Altitude sickness occurs when someone goes to a high altitude where there is less oxygen than he’s used to. Although the concentration of oxygen in the air remains the same (21 percent) at differing altitudes, the number of oxygen molecules per breath goes down as the altitude increases. People have to breathe faster in order to accommodate, and even so won’t get as much oxygen as they would at a lower altitude.
Symptoms of altitude sickness include headache, dizziness, shortness of breath, nausea, vomiting, weakness and malaise. An additional side effect is leakage of fluid from the capillaries, which may build up in the lungs or brain and become serious or even life threatening.
Your body’s effort to cope with less oxygen than it’s used to can cause changes to your electrolytes (salts) and your body’s balance of fluid and salts. In fact, studies have found a direct inverse correlation between hydration and symptoms of altitude sickness. This means that it is extremely important to drink enough water and other fluids (but not alcohol) when traveling to high altitudes, especially because of the potential loss of fluids from your capillaries.
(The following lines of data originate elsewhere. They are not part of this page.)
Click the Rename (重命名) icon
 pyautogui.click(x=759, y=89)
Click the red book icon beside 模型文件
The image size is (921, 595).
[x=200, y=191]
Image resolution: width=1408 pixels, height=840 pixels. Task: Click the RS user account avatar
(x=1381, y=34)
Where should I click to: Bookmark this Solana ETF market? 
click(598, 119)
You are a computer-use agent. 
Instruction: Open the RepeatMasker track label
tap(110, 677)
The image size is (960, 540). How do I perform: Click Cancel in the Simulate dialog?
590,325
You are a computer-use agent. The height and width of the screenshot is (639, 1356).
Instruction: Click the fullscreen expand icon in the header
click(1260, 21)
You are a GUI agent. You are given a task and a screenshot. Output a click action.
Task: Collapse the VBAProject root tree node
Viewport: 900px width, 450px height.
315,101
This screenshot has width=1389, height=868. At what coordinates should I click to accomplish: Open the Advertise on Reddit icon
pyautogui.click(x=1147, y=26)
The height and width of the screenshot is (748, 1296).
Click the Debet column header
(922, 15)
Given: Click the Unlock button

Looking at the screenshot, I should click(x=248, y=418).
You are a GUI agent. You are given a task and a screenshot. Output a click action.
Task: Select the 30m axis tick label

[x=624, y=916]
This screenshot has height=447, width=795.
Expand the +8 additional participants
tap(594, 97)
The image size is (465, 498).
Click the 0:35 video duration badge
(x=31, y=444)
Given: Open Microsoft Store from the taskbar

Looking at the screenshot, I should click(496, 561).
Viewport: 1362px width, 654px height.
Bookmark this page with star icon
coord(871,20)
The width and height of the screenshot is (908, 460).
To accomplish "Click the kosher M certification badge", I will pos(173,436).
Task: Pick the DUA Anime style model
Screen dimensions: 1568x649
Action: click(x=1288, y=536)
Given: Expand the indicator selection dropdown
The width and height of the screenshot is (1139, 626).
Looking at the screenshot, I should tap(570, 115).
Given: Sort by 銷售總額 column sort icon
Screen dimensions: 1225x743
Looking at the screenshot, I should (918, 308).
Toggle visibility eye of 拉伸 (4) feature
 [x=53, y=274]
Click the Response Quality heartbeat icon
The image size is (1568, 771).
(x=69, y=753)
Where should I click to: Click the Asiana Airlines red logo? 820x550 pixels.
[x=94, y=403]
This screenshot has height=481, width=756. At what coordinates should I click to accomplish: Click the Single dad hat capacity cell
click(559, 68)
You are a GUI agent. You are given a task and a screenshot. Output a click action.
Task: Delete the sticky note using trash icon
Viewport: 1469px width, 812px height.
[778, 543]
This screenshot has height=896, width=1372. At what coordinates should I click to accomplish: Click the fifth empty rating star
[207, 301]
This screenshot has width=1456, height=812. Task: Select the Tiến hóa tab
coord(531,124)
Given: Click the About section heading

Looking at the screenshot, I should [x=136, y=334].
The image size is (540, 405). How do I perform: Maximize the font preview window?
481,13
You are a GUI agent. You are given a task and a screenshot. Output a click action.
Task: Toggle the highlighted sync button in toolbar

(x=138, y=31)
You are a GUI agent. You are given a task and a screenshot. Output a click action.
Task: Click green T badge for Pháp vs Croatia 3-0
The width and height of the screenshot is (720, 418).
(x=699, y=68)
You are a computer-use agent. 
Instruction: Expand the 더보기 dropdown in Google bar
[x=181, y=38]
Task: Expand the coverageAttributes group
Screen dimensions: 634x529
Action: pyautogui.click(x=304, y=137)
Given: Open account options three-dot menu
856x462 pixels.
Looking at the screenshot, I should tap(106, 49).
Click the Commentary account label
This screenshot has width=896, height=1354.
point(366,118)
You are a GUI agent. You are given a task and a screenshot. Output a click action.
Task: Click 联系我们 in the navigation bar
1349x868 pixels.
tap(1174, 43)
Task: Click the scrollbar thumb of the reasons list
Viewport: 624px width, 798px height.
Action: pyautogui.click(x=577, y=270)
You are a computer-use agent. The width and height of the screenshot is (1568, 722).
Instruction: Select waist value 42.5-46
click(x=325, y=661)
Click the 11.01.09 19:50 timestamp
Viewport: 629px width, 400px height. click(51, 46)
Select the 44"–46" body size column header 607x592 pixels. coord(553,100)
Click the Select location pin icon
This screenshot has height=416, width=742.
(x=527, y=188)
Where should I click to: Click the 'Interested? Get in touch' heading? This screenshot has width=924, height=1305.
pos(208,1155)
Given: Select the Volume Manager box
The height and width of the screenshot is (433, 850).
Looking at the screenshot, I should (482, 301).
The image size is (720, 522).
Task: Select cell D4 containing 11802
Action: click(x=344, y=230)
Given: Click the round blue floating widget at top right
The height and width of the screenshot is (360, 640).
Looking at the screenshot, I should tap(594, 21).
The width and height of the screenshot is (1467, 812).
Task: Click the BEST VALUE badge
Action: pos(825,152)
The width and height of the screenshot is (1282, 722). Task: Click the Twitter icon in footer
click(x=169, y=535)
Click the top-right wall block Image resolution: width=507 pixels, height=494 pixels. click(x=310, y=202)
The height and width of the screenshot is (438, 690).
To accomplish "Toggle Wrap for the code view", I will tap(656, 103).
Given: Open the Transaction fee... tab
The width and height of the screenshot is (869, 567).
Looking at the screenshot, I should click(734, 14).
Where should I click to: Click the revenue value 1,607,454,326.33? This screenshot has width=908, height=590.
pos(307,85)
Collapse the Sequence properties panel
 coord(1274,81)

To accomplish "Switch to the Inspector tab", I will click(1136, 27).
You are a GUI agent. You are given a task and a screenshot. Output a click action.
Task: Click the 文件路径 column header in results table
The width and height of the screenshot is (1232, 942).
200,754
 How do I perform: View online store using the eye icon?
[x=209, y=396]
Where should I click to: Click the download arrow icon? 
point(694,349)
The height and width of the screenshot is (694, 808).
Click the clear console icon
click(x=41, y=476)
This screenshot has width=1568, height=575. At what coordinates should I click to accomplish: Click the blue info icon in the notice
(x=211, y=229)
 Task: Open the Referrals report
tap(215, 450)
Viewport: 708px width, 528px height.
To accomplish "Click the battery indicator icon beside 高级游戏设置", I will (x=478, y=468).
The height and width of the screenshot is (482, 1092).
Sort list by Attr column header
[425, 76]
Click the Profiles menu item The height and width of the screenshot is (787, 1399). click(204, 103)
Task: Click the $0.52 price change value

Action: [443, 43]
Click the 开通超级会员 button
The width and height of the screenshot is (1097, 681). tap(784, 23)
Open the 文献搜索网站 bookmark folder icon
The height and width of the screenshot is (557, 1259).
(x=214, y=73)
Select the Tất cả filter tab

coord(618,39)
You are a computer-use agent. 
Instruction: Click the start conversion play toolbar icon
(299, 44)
Make sure to drink at least to 17 to 25 cups (four to six liters) a day to keep properly hydrated. If you begin to experience altitude sickness, make sure not to exercise because you will lose even more fluid this way.
Anyone can acclimatize (adapt) to pretty much any altitude if they give it enough time. It takes one to three days to acclimatize to any given altitude. If you give yourself enough time to adapt as you climb you should not get altitude sickness, especially if you are well hydrated. Altitude sickness arises when going too high to fast or stay up very high for too long. If you do develop altitude sickness and are not able to acclimatize, descend to a lower altitude.